# [What to produce]
In the profile of acoustic scientist Cristian Pantea below, what was an early version of ACCObeam originally invented to assess?

LANL Faces Of Innovation: Cristian Pantea, Acoustic Scientist

40021867413_3300c68f55_b.jpgCristian Pantea, an acoustic scientist at Los Alamos National Laboratory, helped create the Acoustic Collimated Beam which helps bomb squads get the data they need to characterize bombs. Courtesy photo


From supercomputers to artificial lungs, Los Alamos National Laboratory’s mission is to provide science and technology to meet national security challenges. The Faces of Innovation series focuses on seven scientists and engineers who are pioneering new technology and programs at Los Alamos. Their groundbreaking ideas, experiments, and data have big implications for national security. This article originally appeared in National Security Science Magazine.

When bomb squads are called to check out a potential bomb, they need answers to critical questions. Is the bomb a fake? If it’s real, is it stable enough to be defused, or could it explode at any second?

A Los Alamos–invented acoustic imaging device, called ACCObeam, is being repurposed to remove much of that uncertainty. Using ACCObeam’s sound waves, bomb techs of the future may be able to build 3D images of bombs without physically looking inside them.

Cristian Pantea, an acoustic scientist who helped create ACCObeam, or the Acoustic Collimated Beam, is working with a team to refine this device so that bomb squads can get all the data they need to make life-saving decisions in only a few minutes.

“The data ACCObeam gives us doesn’t provide all the answers, but it can at least show techs whether they’re dealing with a dud, something that could explode momentarily, or something that can be defused slowly and carefully,” Pantea says.

An early version of ACCObeam was invented years ago to assess the stability of gas and oil pipelines. The device emits a low-frequency, acoustic beam that’s ultra-narrow (collimated). Users can assess the makeup of almost any material in any medium, such as water, rock, or metal, simply by changing frequencies and seeing how the sound waves penetrate or reflect off different objects. The end result is a 3D image with excellent resolution. In action, ACCObeam can show objects’ imperfections and densities and even distinguish between different materials.

For all its power and precision, ACCObeam is also tiny—smaller than a human pinky fingernail. The device’s portable nature and great resolution gave its inventors the idea of using it to “see” inside bombs on location.

In practical terms, this kind of data could help guide bomb techs who often have to make an urgent choice: whether to defuse a suspected explosive on site or try to move it to a safe detonation zone.

“Our goal is to make this device so precise and easy to use that bomb squads could get all the data they need to make life-saving decisions in 5–10 minutes from the time they approach.” Pantea cautions that ACCObeam isn’t ready for prime time yet. More work is being done to test how well the prototype can discriminate between types of explosives.

Depending on the outcome of that research, Pantea and his teammates at Los Alamos hope to license the device in about five years. For bomb squads and the many people they protect, the device would be lifesaving.

# [Data section]

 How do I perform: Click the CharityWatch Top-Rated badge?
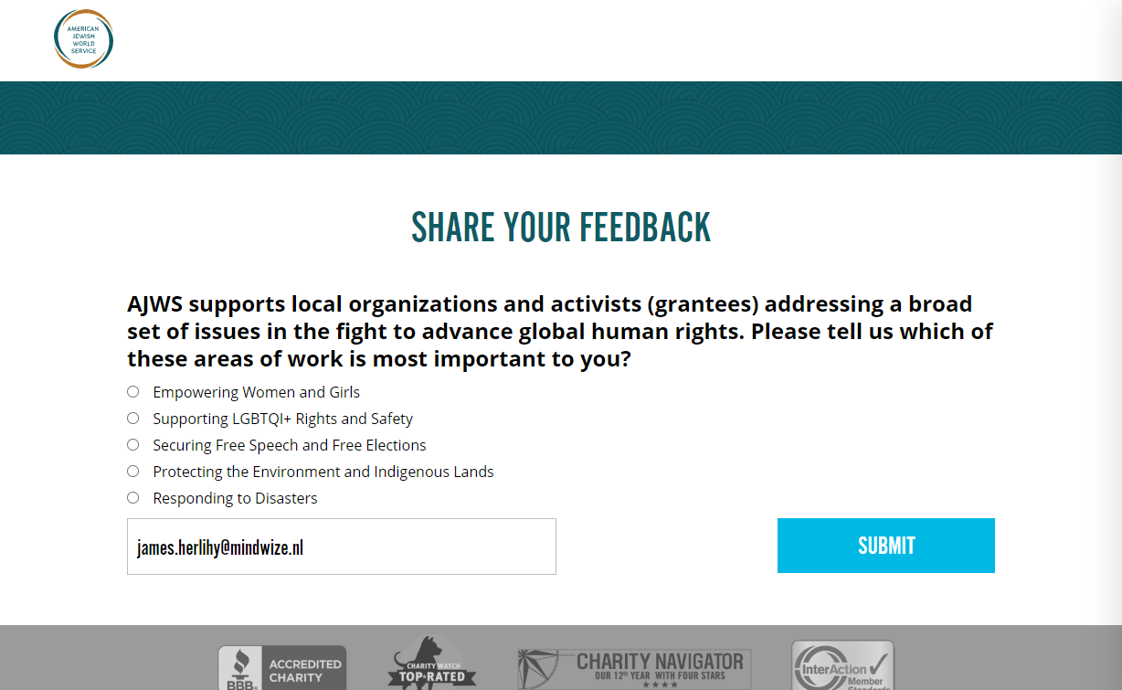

# [Completed task]
The stability of gas and oil pipelines.